(Beginning of Selected passage)
Jon Stewart’s directorial debut isn’t really worth rushing out to watch in theaters–but few people are anyway–and I think it’ll find a proper home on Netflix or HBO, where more people will likely see it and that’s probably the right move. At least half the movie is intimate two-person scenes set in a tight interrogation room, and while that can sometimes play flat on the big-screen, your living room won’t have that same problem.
What Works: It’s based on the true story of Iranian-Canadian journalist Maziar Bahari (played by Gael Garcia Bernal) who—on behalf of Newsweek—went to Iran to cover the 2009 presidential election, and wound up incarcerated for months, charged with being a “spy” in part because of a satirical interview he did with The Daily Show. His Iranian interrogator doesn’t get the joke, and there’s a through-the-looking-glass strangeness in watching a Daily Show interview with a fake American “spy” be used as a real excuse to interrogate and imprison a journalist, all while knowing Jon Stewart is directing the re-staging of this.
The film makes light points about the slippery slope from revolution to repression, about tyrannical regimes and their need to keep the outside world out—-Bahari’s father was a Communist who went through worse treatment under the Shah of Iran—-and how the oppressors, in their own way, are even more imprisoned than their captives. It also provides pretty good info on the thorny relationship between Iran and America, like an “Iranian Political History for Dummies” or “Why They Hate Us: Iran Edition.”
(End of Selected passage)
(Beginning of Dataset content)
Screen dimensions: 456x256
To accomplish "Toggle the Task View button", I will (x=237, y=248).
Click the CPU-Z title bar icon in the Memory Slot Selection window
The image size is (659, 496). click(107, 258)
(End of Dataset content)
§ Activity list
• 1. According to the film review, which publication was Maziar Bahari working on behalf of when he went to Iran to cover the 2009 presidential election?
• 2. Edit the film review's passage, starting at "What Works: It’s" and ending at "re-staging of this.", so that "satirical" is replaced with "comic".
• 3. Pick up the film review from its last sentence and carry it forward.

§ Answers in order
• 1. Newsweek

• 2.
What Works: It’s based on the true story of Iranian-Canadian journalist Maziar Bahari (played by Gael Garcia Bernal) who—on behalf of Newsweek—went to Iran to cover the 2009 presidential election, and wound up incarcerated for months, charged with being a “spy” in part because of a comic interview he did with The Daily Show. His Iranian interrogator doesn’t get the joke, and there’s a through-the-looking-glass strangeness in watching a Daily Show interview with a fake American “spy” be used as a real excuse to interrogate and imprison a journalist, all while knowing Jon Stewart is directing the re-staging of this.

• 3.
What Doesn’t: It’s a good movie, but a naggingly slight one. When the lights come up and you walk out of the theater it’s hard to feel like you’ve really seen something, and it winds up being a fairly unmemorable experience. Stewart can’t suppress his natural tendency to keep things light, and doesn’t really dig deep enough, continually puncturing the tension with odd giggly moments.
Plus, Gael Garcia Bernal doesn’t add much heft to the proceedings, and it’s a little strange that he was cast in the first place. He looks nothing like Bahari, is (again) a little too airy for the role, and is Hispanic. It feels like a casting misstep for a movie that takes such precision in its politics and so carefully avoids misrepresentation. You can almost feel the Iranian government press release being written to say “See? They could not even find an Iranian who would be willing to star in their Western propaganda film.”
What I Would Have Done Differently: You can’t blame Stewart for wanting to tell a story that was inspired—to a degree—by a Daily Show interview, but he could have pushed the presentation of this material out of his comfort zone a little more.